Output each record in full, exactly as it stands.
Listed records Start Marker
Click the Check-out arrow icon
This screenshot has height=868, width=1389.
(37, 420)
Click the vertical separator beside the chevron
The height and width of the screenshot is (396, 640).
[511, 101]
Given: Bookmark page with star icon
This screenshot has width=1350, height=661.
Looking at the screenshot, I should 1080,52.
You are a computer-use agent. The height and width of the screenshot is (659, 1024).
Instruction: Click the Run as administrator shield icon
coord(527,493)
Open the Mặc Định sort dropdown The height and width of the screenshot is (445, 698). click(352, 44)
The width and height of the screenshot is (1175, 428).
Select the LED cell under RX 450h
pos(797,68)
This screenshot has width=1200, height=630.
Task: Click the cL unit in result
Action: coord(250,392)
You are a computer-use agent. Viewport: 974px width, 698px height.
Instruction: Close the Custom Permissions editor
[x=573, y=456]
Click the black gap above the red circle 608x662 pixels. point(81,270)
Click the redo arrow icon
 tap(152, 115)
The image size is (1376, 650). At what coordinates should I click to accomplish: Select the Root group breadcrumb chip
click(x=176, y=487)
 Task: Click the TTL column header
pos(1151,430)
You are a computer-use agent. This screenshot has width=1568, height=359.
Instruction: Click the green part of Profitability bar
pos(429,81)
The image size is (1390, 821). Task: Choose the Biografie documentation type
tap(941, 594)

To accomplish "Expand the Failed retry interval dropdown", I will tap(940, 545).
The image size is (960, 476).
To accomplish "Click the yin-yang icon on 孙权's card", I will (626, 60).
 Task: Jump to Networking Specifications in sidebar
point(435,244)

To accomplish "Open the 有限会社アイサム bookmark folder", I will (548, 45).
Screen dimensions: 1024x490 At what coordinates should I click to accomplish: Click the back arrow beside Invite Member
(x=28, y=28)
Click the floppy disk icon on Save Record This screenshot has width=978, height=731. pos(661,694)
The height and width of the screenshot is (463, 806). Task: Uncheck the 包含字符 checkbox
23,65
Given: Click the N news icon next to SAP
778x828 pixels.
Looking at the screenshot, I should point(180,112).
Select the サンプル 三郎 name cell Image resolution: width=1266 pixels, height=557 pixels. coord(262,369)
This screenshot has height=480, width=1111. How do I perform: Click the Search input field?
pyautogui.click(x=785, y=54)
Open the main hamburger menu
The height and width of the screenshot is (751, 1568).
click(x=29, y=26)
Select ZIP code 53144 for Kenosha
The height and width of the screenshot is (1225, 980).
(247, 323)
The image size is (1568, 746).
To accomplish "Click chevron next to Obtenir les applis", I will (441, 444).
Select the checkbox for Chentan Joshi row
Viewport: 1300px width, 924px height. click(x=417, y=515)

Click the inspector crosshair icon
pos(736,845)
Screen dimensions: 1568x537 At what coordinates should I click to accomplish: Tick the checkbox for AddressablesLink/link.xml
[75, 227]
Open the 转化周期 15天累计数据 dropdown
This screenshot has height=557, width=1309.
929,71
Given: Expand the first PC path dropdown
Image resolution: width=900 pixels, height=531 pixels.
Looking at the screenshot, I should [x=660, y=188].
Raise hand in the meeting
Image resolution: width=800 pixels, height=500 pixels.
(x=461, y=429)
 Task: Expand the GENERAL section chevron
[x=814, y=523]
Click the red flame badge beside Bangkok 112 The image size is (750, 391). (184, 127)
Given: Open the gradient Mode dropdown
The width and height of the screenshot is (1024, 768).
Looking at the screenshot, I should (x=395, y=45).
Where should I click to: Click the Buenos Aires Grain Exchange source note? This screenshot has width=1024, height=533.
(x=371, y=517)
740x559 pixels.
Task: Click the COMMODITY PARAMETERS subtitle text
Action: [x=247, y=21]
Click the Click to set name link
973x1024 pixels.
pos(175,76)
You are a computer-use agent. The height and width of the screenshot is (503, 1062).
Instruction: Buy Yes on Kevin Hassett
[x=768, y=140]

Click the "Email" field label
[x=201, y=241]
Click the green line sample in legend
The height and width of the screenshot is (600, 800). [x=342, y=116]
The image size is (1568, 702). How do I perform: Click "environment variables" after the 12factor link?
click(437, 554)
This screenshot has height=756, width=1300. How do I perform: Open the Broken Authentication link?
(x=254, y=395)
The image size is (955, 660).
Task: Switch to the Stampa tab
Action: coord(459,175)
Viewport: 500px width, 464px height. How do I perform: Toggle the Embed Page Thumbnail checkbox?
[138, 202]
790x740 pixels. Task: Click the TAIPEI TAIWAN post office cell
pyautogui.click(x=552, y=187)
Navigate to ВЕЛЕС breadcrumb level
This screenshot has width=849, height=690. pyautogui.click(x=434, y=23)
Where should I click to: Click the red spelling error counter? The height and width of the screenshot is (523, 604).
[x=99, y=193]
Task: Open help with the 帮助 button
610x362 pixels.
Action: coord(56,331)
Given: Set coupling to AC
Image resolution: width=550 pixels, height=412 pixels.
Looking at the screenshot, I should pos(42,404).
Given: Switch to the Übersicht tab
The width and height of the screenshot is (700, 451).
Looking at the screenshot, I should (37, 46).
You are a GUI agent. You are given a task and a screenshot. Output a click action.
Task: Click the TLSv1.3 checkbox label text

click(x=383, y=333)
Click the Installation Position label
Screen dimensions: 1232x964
Listed records End Marker
▶ Reply to the task
Click the Check-out arrow icon
This screenshot has height=868, width=1389.
(37, 420)
Click the vertical separator beside the chevron
The height and width of the screenshot is (396, 640).
[511, 101]
Given: Bookmark page with star icon
This screenshot has width=1350, height=661.
Looking at the screenshot, I should 1080,52.
You are a computer-use agent. The height and width of the screenshot is (659, 1024).
Instruction: Click the Run as administrator shield icon
coord(527,493)
Open the Mặc Định sort dropdown The height and width of the screenshot is (445, 698). click(352, 44)
The width and height of the screenshot is (1175, 428).
Select the LED cell under RX 450h
pos(797,68)
This screenshot has width=1200, height=630.
Task: Click the cL unit in result
Action: coord(250,392)
You are a computer-use agent. Viewport: 974px width, 698px height.
Instruction: Close the Custom Permissions editor
[x=573, y=456]
Click the black gap above the red circle 608x662 pixels. point(81,270)
Click the redo arrow icon
 tap(152, 115)
The image size is (1376, 650). At what coordinates should I click to accomplish: Select the Root group breadcrumb chip
click(x=176, y=487)
 Task: Click the TTL column header
pos(1151,430)
You are a computer-use agent. This screenshot has width=1568, height=359.
Instruction: Click the green part of Profitability bar
pos(429,81)
The image size is (1390, 821). Task: Choose the Biografie documentation type
tap(941, 594)

To accomplish "Expand the Failed retry interval dropdown", I will tap(940, 545).
The image size is (960, 476).
To accomplish "Click the yin-yang icon on 孙权's card", I will (626, 60).
 Task: Jump to Networking Specifications in sidebar
point(435,244)

To accomplish "Open the 有限会社アイサム bookmark folder", I will (548, 45).
Screen dimensions: 1024x490 At what coordinates should I click to accomplish: Click the back arrow beside Invite Member
(x=28, y=28)
Click the floppy disk icon on Save Record This screenshot has width=978, height=731. pos(661,694)
The height and width of the screenshot is (463, 806). Task: Uncheck the 包含字符 checkbox
23,65
Given: Click the N news icon next to SAP
778x828 pixels.
Looking at the screenshot, I should point(180,112).
Select the サンプル 三郎 name cell Image resolution: width=1266 pixels, height=557 pixels. coord(262,369)
This screenshot has height=480, width=1111. How do I perform: Click the Search input field?
pyautogui.click(x=785, y=54)
Open the main hamburger menu
The height and width of the screenshot is (751, 1568).
click(x=29, y=26)
Select ZIP code 53144 for Kenosha
The height and width of the screenshot is (1225, 980).
(247, 323)
The image size is (1568, 746).
To accomplish "Click chevron next to Obtenir les applis", I will (441, 444).
Select the checkbox for Chentan Joshi row
Viewport: 1300px width, 924px height. click(x=417, y=515)

Click the inspector crosshair icon
pos(736,845)
Screen dimensions: 1568x537 At what coordinates should I click to accomplish: Tick the checkbox for AddressablesLink/link.xml
[75, 227]
Open the 转化周期 15天累计数据 dropdown
This screenshot has height=557, width=1309.
929,71
Given: Expand the first PC path dropdown
Image resolution: width=900 pixels, height=531 pixels.
Looking at the screenshot, I should [x=660, y=188].
Raise hand in the meeting
Image resolution: width=800 pixels, height=500 pixels.
(x=461, y=429)
 Task: Expand the GENERAL section chevron
[x=814, y=523]
Click the red flame badge beside Bangkok 112 The image size is (750, 391). (184, 127)
Given: Open the gradient Mode dropdown
The width and height of the screenshot is (1024, 768).
Looking at the screenshot, I should (x=395, y=45).
Where should I click to: Click the Buenos Aires Grain Exchange source note? This screenshot has width=1024, height=533.
(x=371, y=517)
740x559 pixels.
Task: Click the COMMODITY PARAMETERS subtitle text
Action: [x=247, y=21]
Click the Click to set name link
973x1024 pixels.
pos(175,76)
You are a computer-use agent. The height and width of the screenshot is (503, 1062).
Instruction: Buy Yes on Kevin Hassett
[x=768, y=140]

Click the "Email" field label
[x=201, y=241]
Click the green line sample in legend
The height and width of the screenshot is (600, 800). [x=342, y=116]
The image size is (1568, 702). How do I perform: Click "environment variables" after the 12factor link?
click(437, 554)
This screenshot has height=756, width=1300. How do I perform: Open the Broken Authentication link?
(x=254, y=395)
The image size is (955, 660).
Task: Switch to the Stampa tab
Action: coord(459,175)
Viewport: 500px width, 464px height. How do I perform: Toggle the Embed Page Thumbnail checkbox?
[138, 202]
790x740 pixels. Task: Click the TAIPEI TAIWAN post office cell
pyautogui.click(x=552, y=187)
Navigate to ВЕЛЕС breadcrumb level
This screenshot has width=849, height=690. pyautogui.click(x=434, y=23)
Where should I click to: Click the red spelling error counter? The height and width of the screenshot is (523, 604).
[x=99, y=193]
Task: Open help with the 帮助 button
610x362 pixels.
Action: coord(56,331)
Given: Set coupling to AC
Image resolution: width=550 pixels, height=412 pixels.
Looking at the screenshot, I should pos(42,404).
Given: Switch to the Übersicht tab
The width and height of the screenshot is (700, 451).
Looking at the screenshot, I should (37, 46).
You are a GUI agent. You are given a task and a screenshot. Output a click action.
Task: Click the TLSv1.3 checkbox label text

click(x=383, y=333)
Click the Installation Position label
Screen dimensions: 1232x964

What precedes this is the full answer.